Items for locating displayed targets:
·····

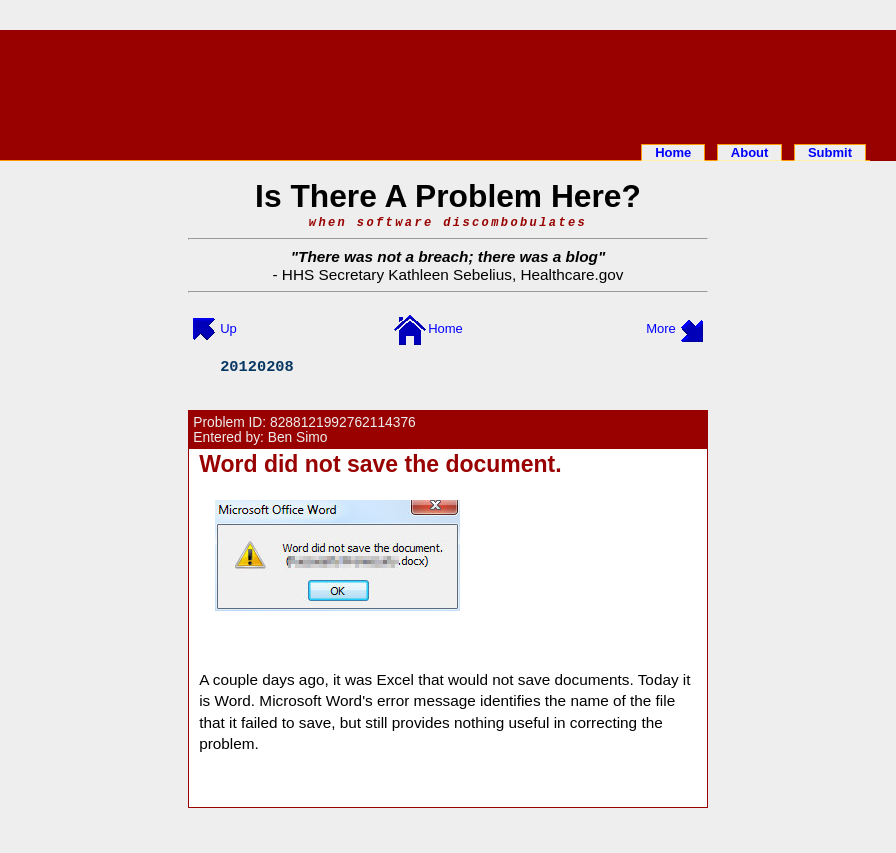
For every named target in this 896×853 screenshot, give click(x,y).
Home (673, 152)
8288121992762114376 (343, 422)
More (661, 328)
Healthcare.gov (571, 274)
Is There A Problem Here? (448, 196)
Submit (830, 152)
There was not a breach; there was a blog (448, 256)
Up (228, 328)
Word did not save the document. (380, 464)
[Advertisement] (448, 83)
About (750, 152)
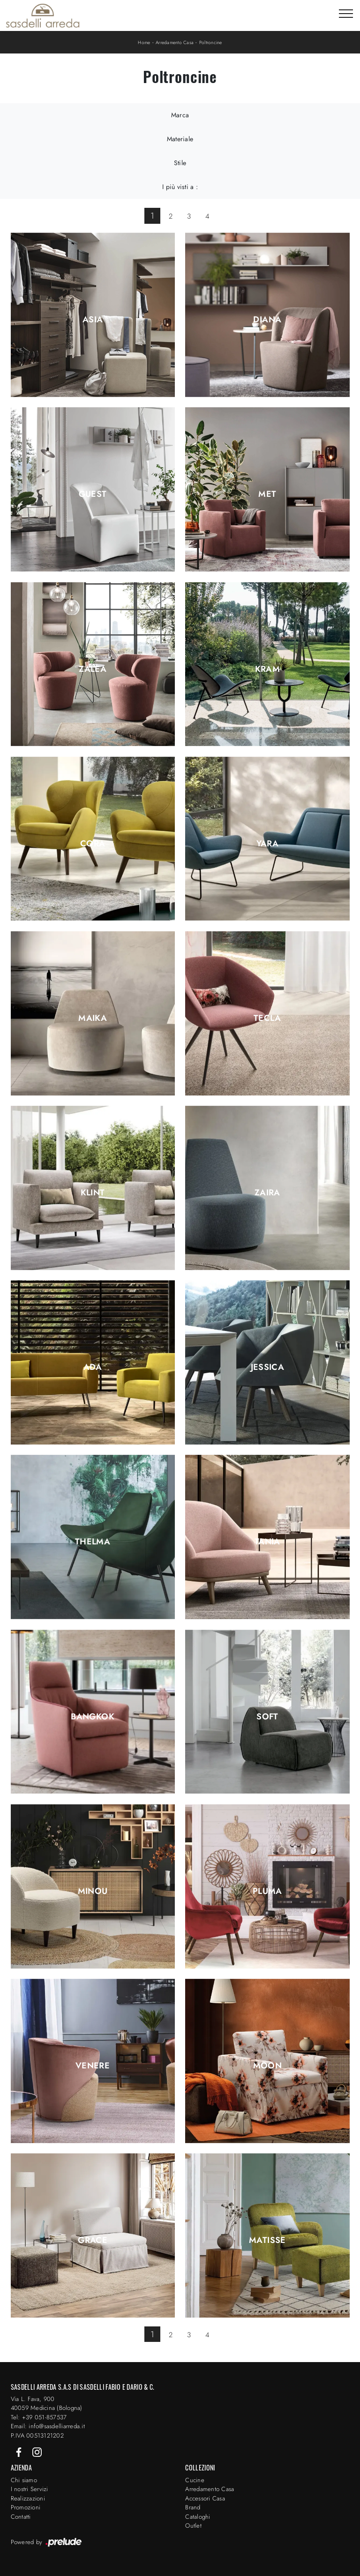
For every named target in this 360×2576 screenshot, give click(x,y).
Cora (92, 843)
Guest (93, 494)
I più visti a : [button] (180, 186)
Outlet (193, 2525)
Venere (92, 2065)
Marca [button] (180, 115)
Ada (92, 1367)
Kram (267, 669)
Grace (92, 2240)
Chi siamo (24, 2480)
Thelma (92, 1541)
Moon (267, 2065)
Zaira (267, 1192)
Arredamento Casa (175, 42)
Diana (267, 319)
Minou (93, 1891)
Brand (192, 2507)
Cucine (194, 2480)
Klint (93, 1192)
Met (267, 494)
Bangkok (92, 1716)
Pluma (267, 1891)
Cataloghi (197, 2516)
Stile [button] (180, 162)
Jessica (268, 1367)
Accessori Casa (205, 2498)
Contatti (21, 2516)
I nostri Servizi (29, 2489)
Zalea (92, 669)
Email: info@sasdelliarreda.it (48, 2426)
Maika (92, 1018)
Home (144, 42)
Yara (267, 843)
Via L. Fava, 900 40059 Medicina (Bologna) (46, 2403)
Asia (92, 319)
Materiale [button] (180, 139)
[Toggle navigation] (346, 14)
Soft (267, 1716)
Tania (267, 1541)
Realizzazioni (28, 2498)
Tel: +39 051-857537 (39, 2417)
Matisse (267, 2240)
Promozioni (26, 2507)
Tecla (267, 1018)
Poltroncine (210, 42)
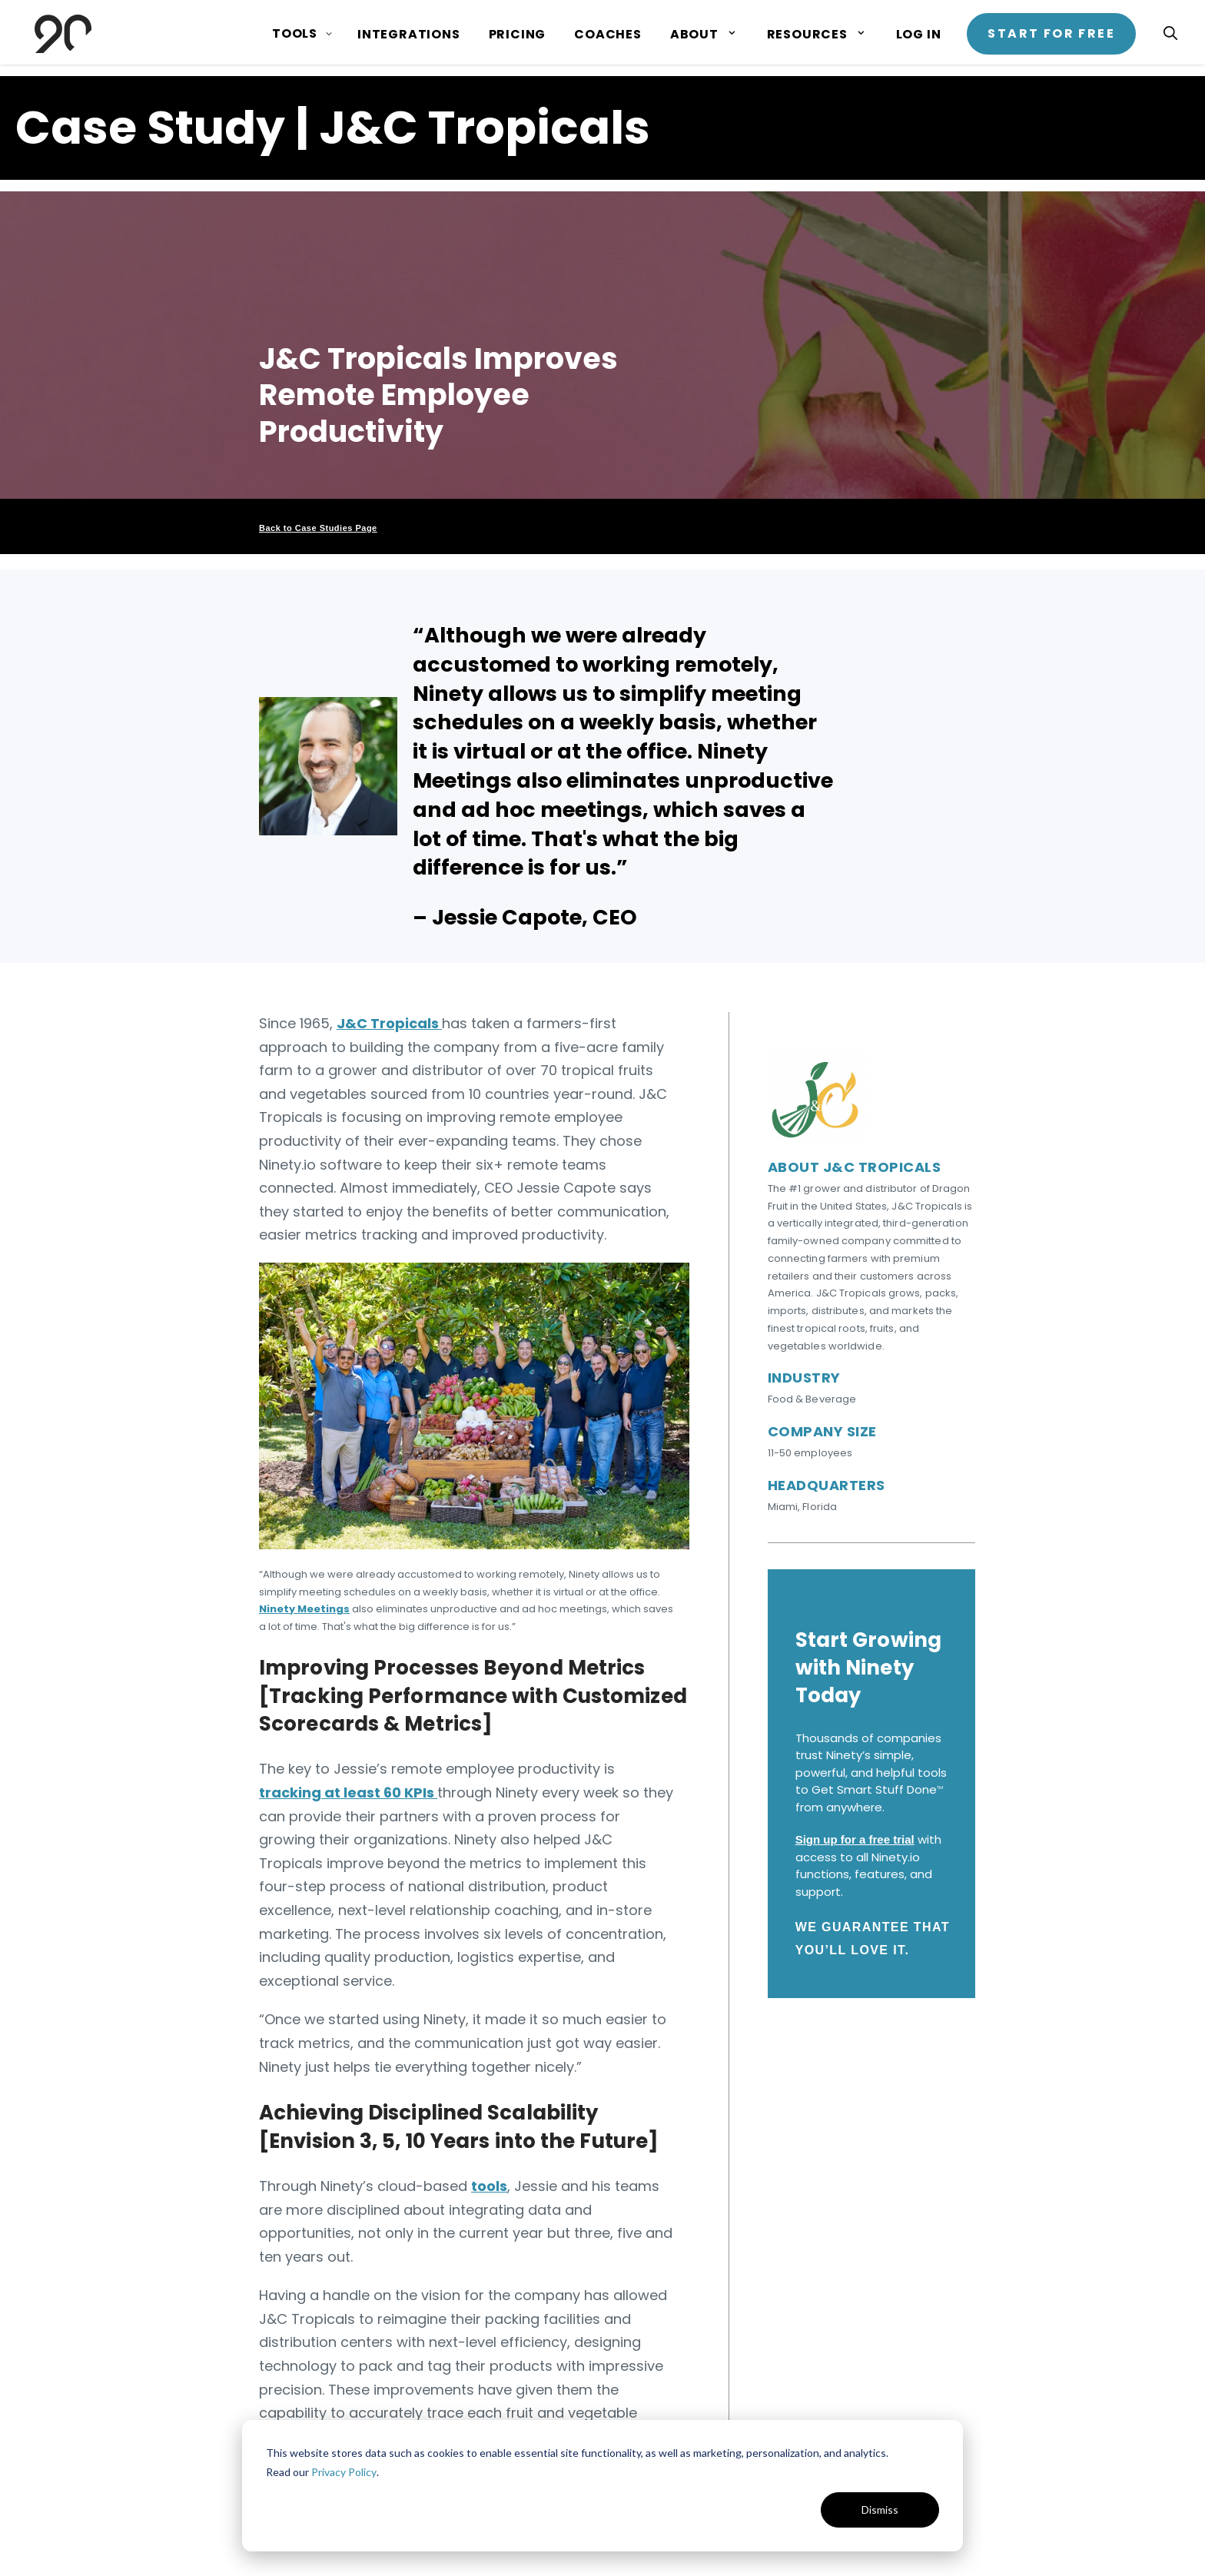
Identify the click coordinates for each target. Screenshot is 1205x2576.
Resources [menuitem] (807, 34)
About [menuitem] (694, 34)
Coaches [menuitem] (608, 34)
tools (489, 2186)
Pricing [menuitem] (517, 34)
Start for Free (1051, 33)
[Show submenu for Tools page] (329, 34)
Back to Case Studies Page (318, 528)
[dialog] (602, 2485)
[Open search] (1170, 33)
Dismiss (879, 2509)
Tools (294, 33)
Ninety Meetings (304, 1609)
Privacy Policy (344, 2471)
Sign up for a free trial (855, 1839)
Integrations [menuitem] (408, 34)
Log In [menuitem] (918, 34)
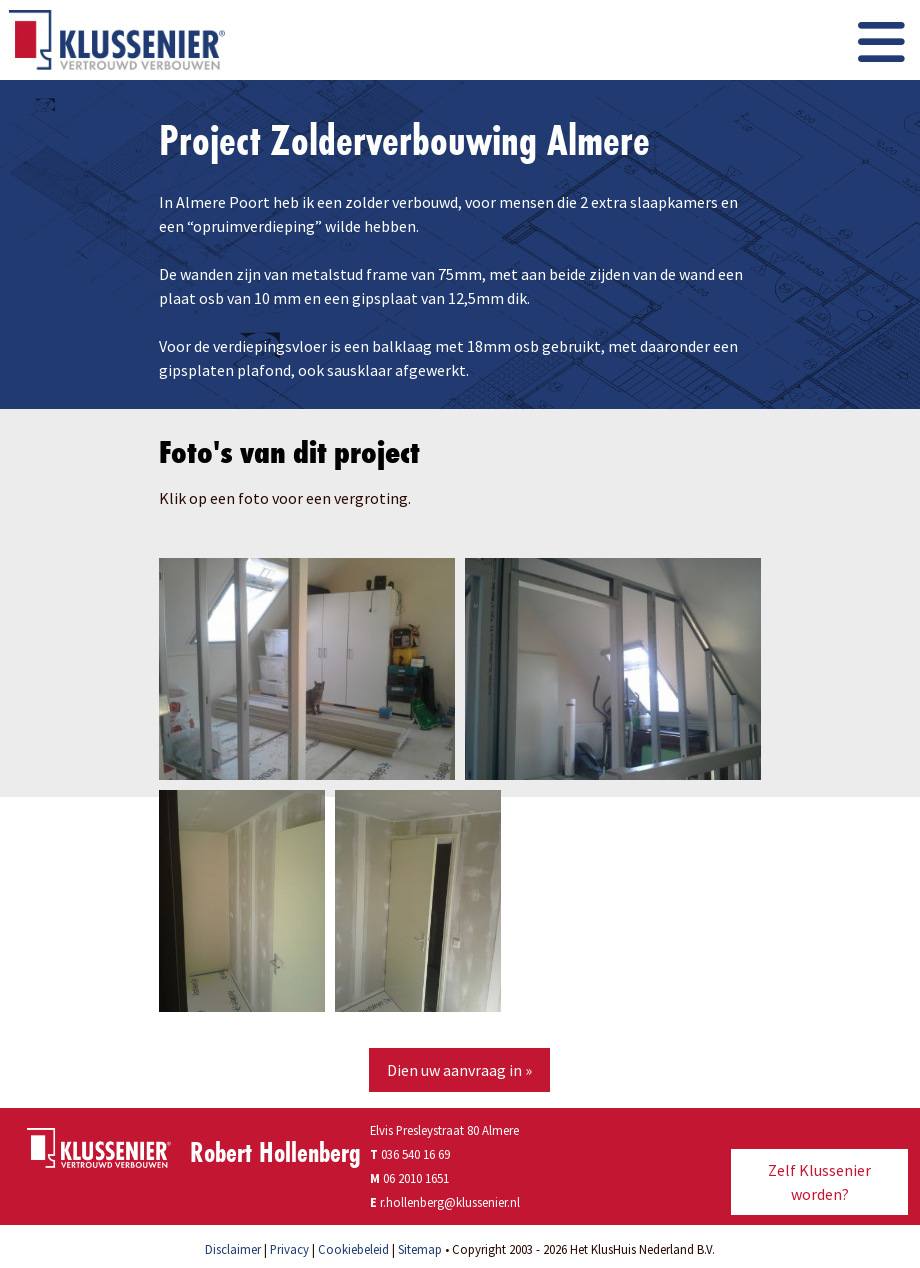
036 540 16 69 (410, 1154)
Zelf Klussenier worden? (819, 1182)
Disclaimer (233, 1249)
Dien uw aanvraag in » (459, 1070)
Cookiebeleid (353, 1249)
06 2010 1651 (416, 1178)
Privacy (289, 1249)
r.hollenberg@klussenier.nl (450, 1202)
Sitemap (420, 1249)
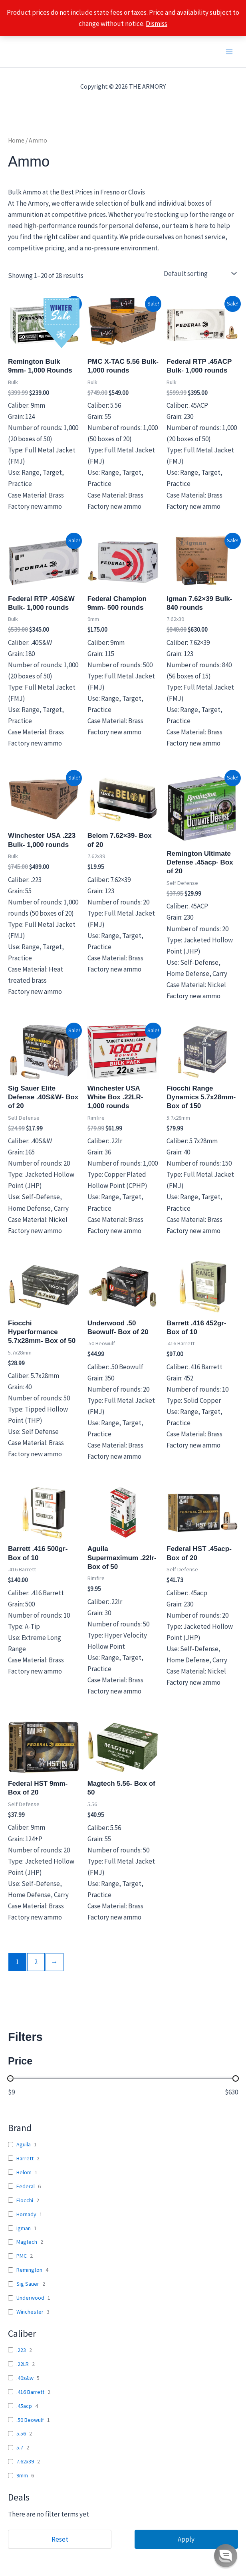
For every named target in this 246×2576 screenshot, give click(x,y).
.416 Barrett (30, 2392)
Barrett (25, 2158)
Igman (23, 2228)
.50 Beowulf (30, 2419)
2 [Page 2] (36, 1961)
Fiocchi (24, 2200)
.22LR (22, 2364)
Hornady (26, 2214)
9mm (22, 2475)
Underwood (30, 2297)
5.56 (21, 2433)
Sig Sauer (27, 2283)
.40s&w (25, 2378)
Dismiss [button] (156, 23)
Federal (25, 2186)
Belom (24, 2172)
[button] (225, 2555)
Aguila (23, 2144)
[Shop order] (199, 274)
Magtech (26, 2241)
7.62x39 (25, 2461)
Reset (60, 2539)
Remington (29, 2269)
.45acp (24, 2405)
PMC (21, 2255)
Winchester (30, 2311)
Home (16, 140)
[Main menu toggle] (229, 52)
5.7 (19, 2447)
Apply (186, 2539)
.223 (21, 2350)
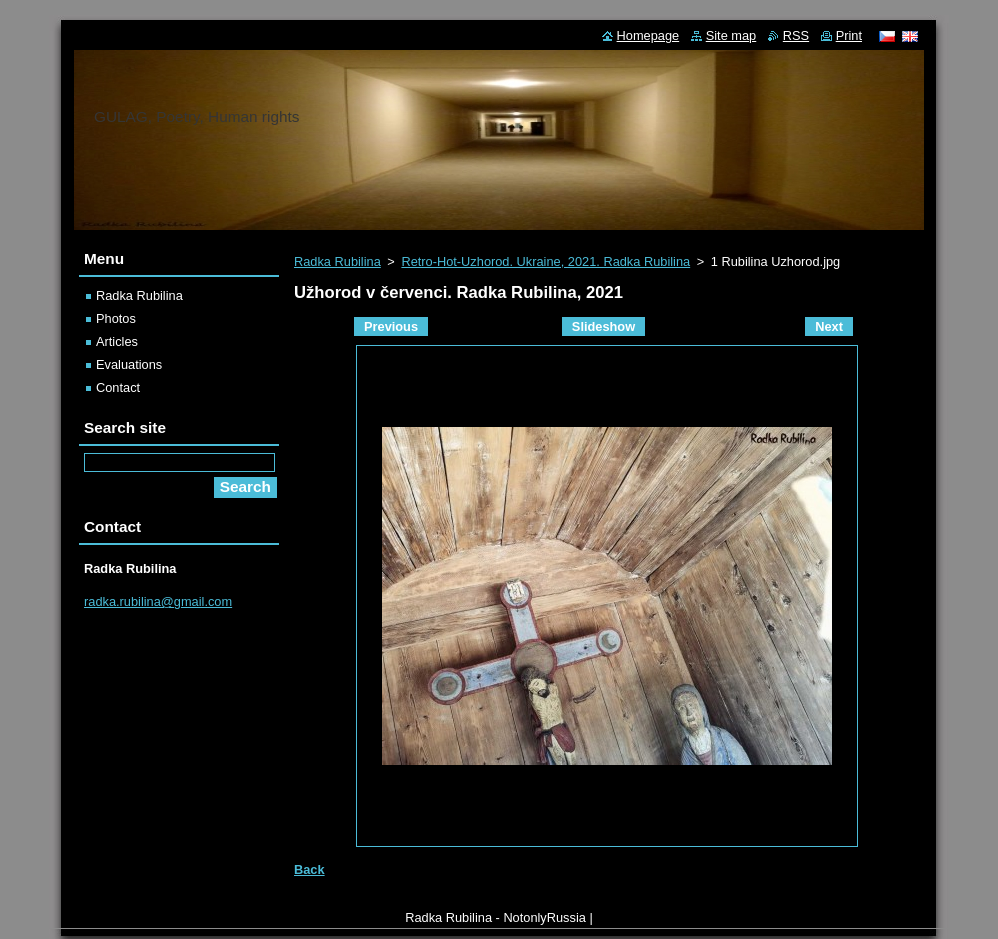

·····

** Your task **
Reproduce all of the items above line for line, leaving out the pictures.

** Result of the exercise **
For every named target in this 896×853 screenshot, give click(x,y).
Home (673, 152)
8288121992762114376 (343, 422)
More (661, 328)
Healthcare.gov (571, 274)
Is There A Problem Here? (448, 196)
Submit (830, 152)
There was not a breach; there was a blog (448, 256)
Up (228, 328)
Word did not save the document. (380, 464)
[Advertisement] (448, 83)
About (750, 152)
For every named target in this 360×2576 screenshot, give click(x,y).
Cora (92, 843)
Guest (93, 494)
I più visti a : [button] (180, 186)
Outlet (193, 2525)
Venere (92, 2065)
Marca [button] (180, 115)
Ada (92, 1367)
Kram (267, 669)
Grace (92, 2240)
Chi siamo (24, 2480)
Thelma (92, 1541)
Moon (267, 2065)
Zaira (267, 1192)
Arredamento Casa (175, 42)
Diana (267, 319)
Minou (93, 1891)
Brand (192, 2507)
Cucine (194, 2480)
Klint (93, 1192)
Met (267, 494)
Bangkok (92, 1716)
Pluma (267, 1891)
Cataloghi (197, 2516)
Stile [button] (180, 162)
Jessica (268, 1367)
Accessori Casa (205, 2498)
Contatti (21, 2516)
I nostri Servizi (29, 2489)
Zalea (92, 669)
Email: info@sasdelliarreda.it (48, 2426)
Maika (92, 1018)
Home (144, 42)
Yara (267, 843)
Via L. Fava, 900 40059 Medicina (Bologna) (46, 2403)
Asia (92, 319)
Materiale [button] (180, 139)
[Toggle navigation] (346, 14)
Soft (267, 1716)
Tania (267, 1541)
Realizzazioni (28, 2498)
Tel: +39 051-857537 (39, 2417)
Matisse (267, 2240)
Promozioni (26, 2507)
Tecla (267, 1018)
Poltroncine (210, 42)
Identify the click coordinates for each target. Screenshot is 1205x2576.
Resources [menuitem] (807, 34)
About [menuitem] (694, 34)
Coaches [menuitem] (608, 34)
tools (489, 2186)
Pricing [menuitem] (517, 34)
Start for Free (1051, 33)
[Show submenu for Tools page] (329, 34)
Back to Case Studies Page (318, 528)
[dialog] (602, 2485)
[Open search] (1170, 33)
Dismiss (879, 2509)
Tools (294, 33)
Ninety Meetings (304, 1609)
Privacy Policy (344, 2471)
Sign up for a free trial (855, 1839)
Integrations [menuitem] (408, 34)
Log In [menuitem] (918, 34)
036 540 16 69 (410, 1154)
Zelf Klussenier worden? (819, 1182)
Disclaimer (233, 1249)
Dien uw aanvraag in » (459, 1070)
Cookiebeleid (353, 1249)
06 2010 1651 (416, 1178)
Privacy (289, 1249)
r.hollenberg@klussenier.nl (450, 1202)
Sitemap (420, 1249)
For every named target in this 246×2576 screenshot, give click(x,y).
.416 Barrett (30, 2392)
Barrett (25, 2158)
Igman (23, 2228)
.50 Beowulf (30, 2419)
2 [Page 2] (36, 1961)
Fiocchi (24, 2200)
.22LR (22, 2364)
Hornady (26, 2214)
9mm (22, 2475)
Underwood (30, 2297)
5.56 (21, 2433)
Sig Sauer (27, 2283)
.40s&w (25, 2378)
Dismiss [button] (156, 23)
Federal (25, 2186)
Belom (24, 2172)
[button] (225, 2555)
Aguila (23, 2144)
[Shop order] (199, 274)
Magtech (26, 2241)
7.62x39 (25, 2461)
Reset (60, 2539)
Remington (29, 2269)
.45acp (24, 2405)
PMC (21, 2255)
Winchester (30, 2311)
Home (16, 140)
[Main menu toggle] (229, 52)
5.7 (19, 2447)
Apply (186, 2539)
.223 (21, 2350)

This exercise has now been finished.